# Raised Panel Wainscoting



## Martin 095 (May 27, 2012)

Hi everyone,

New to this forum and relatively new to woodworking (if the moderators feel this would be more appropriate in another board, please feel free to move it - thanks). I would like to install raised panel wainscoting in my dining room and have considered kits, but they seem to be expensive. So I am considering doing all the cutting and routing myself. I do have a few questions that I hope you can help me with.

a) Should I float the raised panels in the stiles/rails or should they be tacked down? I am never really sure when wood should be allowed to float.

b) I have read that a lot of people use MDF for this - is this something I should consider? If not, what wood would you recommend, considering both durability and price? My first choice was poplar.

c) I would welcome any other advice (or links, especially to video clips) that might be helpful.

TIA!
Best,
M


----------



## bobj3 (Jan 17, 2006)

Wainscoting Router Bit Sets Home Improvement Project

MLCS Wainscoting Video

==


----------



## DaninVan (Jan 1, 2012)

Martin; Hi!
Do you have a drawing or picture of what you want the finished product to look like?
Folks lose sight of the fact that wainscotting precedes (historically) the availability of any kind of manufactured panel product. All the wood was natural, hence the dimensioning of authentic wainscotting reflects that fact. However the background wood was fixed originally, that soon became irrelevant as decades of varnish and /or shellac glued the various pieces to each other. My experience with disassembling wainscotting suggests that 20th century installers nailed the field pieces to the wall framing and then overlayed the 'trim'...no dadoing involved. 
All the lumber parts should be cut in the area it's going to be installed in after first storing it there for a number of days to acclimatize to the humidity in that part of the building. _Do not store it out in the garage or shop, then bring it in and install!_
Bobj3 pointed out in another post that MDF particularly, sucks up moisture like a sponge.

Stated goal a
Based on the wainscoting thread, decide whether each statement agrees with it: (i) Martin's first choice of wood was poplar; (ii) DaninVan recommends storing the lumber in the garage or shop before installing it; (iii) DaninVan found that 20th century installers dadoed the field pieces into the trim. For each, answer yes or no and quote the words that decide it.

Dataset records

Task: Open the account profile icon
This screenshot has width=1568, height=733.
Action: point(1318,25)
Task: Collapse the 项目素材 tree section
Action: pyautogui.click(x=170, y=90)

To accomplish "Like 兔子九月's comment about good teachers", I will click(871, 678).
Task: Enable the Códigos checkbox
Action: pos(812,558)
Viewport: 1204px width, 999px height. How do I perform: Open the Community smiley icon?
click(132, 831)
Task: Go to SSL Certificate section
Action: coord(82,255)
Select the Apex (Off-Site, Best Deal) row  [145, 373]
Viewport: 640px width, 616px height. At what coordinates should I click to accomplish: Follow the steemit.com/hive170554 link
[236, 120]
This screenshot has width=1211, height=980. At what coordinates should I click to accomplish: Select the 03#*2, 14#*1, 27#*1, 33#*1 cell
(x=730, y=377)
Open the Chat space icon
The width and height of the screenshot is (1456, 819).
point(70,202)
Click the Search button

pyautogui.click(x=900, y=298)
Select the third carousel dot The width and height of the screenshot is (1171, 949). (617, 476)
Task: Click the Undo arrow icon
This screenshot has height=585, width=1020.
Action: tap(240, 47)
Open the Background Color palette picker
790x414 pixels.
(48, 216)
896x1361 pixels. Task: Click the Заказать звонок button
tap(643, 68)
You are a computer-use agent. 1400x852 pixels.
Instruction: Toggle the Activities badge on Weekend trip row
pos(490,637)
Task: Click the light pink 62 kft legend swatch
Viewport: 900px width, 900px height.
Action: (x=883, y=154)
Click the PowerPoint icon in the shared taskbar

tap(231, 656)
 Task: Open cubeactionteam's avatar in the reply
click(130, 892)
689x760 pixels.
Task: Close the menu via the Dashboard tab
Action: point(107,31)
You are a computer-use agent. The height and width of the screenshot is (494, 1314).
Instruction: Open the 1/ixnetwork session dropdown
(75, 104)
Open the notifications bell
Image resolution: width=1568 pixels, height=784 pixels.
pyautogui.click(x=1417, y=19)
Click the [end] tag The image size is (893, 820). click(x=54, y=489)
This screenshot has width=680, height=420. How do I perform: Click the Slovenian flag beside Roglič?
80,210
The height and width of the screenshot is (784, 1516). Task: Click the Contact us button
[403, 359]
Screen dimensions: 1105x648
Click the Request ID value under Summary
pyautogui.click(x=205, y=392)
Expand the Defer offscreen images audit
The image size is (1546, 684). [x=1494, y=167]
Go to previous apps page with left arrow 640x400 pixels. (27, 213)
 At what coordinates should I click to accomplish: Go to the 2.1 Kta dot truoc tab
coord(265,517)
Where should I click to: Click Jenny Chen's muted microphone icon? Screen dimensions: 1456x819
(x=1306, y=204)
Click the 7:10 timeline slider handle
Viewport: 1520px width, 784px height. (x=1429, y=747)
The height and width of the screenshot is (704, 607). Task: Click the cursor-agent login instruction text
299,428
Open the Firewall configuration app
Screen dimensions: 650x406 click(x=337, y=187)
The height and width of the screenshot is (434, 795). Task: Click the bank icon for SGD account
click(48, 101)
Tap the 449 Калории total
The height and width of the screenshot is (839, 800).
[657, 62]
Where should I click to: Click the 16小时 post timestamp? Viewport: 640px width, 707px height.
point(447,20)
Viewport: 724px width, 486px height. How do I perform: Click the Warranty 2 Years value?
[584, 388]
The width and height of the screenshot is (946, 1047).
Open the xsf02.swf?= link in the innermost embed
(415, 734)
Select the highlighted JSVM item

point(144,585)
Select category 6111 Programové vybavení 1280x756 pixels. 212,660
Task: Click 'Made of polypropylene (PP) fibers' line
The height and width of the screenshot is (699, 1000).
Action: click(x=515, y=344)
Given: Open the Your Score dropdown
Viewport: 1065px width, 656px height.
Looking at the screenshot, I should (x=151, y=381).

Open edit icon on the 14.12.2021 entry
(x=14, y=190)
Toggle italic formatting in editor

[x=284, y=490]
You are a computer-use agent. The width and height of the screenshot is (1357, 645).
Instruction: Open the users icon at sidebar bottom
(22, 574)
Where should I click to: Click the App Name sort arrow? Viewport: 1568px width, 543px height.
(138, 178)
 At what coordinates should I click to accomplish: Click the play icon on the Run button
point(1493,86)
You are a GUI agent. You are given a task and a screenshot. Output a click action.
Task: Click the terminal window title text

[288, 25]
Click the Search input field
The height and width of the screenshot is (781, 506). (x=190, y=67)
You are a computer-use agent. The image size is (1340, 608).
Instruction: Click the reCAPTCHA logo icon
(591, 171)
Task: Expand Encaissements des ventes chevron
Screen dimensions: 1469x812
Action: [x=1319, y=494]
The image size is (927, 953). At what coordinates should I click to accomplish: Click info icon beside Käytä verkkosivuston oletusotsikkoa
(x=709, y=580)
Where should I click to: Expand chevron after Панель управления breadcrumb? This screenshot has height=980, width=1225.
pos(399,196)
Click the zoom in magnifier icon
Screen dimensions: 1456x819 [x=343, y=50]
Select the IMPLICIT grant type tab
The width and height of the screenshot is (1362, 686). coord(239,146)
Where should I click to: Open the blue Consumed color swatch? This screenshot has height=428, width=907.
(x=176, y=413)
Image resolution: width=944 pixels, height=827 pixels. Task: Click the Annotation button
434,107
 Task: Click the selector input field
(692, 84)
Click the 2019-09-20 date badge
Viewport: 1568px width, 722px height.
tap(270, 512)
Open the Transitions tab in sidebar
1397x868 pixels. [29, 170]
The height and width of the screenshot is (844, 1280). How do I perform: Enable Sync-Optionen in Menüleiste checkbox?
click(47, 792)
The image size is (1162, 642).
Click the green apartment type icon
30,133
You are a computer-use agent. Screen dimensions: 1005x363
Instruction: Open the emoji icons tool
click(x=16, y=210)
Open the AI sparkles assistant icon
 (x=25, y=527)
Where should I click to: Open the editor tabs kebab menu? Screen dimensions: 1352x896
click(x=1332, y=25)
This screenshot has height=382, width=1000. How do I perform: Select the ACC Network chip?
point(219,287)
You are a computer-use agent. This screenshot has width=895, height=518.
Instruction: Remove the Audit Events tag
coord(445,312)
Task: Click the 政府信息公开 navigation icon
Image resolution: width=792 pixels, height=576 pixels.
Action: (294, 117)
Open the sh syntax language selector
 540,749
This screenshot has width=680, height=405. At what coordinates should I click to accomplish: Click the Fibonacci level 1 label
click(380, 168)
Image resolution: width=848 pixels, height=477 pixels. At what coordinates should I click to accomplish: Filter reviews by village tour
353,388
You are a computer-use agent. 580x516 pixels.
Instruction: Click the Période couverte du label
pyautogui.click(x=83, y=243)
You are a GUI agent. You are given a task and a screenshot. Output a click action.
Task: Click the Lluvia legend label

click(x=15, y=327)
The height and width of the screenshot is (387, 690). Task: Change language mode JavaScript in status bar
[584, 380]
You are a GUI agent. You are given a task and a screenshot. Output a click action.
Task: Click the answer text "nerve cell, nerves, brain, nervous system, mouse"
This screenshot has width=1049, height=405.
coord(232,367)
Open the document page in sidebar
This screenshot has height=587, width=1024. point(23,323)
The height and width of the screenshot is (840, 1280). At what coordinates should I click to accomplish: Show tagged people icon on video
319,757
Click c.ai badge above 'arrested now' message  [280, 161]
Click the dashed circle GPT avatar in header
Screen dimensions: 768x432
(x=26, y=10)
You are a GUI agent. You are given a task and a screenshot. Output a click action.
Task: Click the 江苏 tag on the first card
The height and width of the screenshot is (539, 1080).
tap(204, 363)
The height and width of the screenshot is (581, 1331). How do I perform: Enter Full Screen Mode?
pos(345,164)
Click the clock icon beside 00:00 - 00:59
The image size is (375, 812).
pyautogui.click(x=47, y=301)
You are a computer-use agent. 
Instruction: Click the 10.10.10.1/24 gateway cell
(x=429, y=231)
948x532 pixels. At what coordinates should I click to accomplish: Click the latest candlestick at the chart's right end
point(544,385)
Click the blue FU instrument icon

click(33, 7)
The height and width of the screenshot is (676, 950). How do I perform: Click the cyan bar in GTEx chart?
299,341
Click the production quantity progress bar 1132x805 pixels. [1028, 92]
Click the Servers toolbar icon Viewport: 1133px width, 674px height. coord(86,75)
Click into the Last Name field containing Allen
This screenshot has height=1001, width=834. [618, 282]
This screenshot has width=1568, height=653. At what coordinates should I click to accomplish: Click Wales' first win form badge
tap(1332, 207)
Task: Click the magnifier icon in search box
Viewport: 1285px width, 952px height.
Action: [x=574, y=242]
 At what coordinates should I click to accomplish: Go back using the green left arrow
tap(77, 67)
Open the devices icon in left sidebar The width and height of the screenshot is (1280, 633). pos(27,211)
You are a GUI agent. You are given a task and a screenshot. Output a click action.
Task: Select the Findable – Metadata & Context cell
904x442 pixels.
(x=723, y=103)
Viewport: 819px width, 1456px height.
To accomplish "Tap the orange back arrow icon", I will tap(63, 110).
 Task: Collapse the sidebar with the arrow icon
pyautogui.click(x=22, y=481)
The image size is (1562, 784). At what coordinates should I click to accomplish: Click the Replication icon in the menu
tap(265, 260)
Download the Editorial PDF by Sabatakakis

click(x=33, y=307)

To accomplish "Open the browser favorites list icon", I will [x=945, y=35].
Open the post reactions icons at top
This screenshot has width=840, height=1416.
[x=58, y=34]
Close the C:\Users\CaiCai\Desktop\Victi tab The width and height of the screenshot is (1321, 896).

Stated goal b
In the listing, substitute "profile picture" for "avatar" in the stretch from the line containing "The height and width of the screenshot is (840, 1280)." through the line containing "(x=26, y=10)", leaving all else unchanged, and give only those lines.

Full response a
(i) Yes: "My first choice was poplar."
(ii) No: "Do not store it out in the garage or shop, then bring it in and install!"
(iii) No: "20th century installers nailed the field pieces to the wall framing and then overlayed the 'trim'...no dadoing involved."

Full response b
The height and width of the screenshot is (840, 1280). At what coordinates should I click to accomplish: Show tagged people icon on video
319,757
Click c.ai badge above 'arrested now' message  [280, 161]
Click the dashed circle GPT profile picture in header
Screen dimensions: 768x432
(x=26, y=10)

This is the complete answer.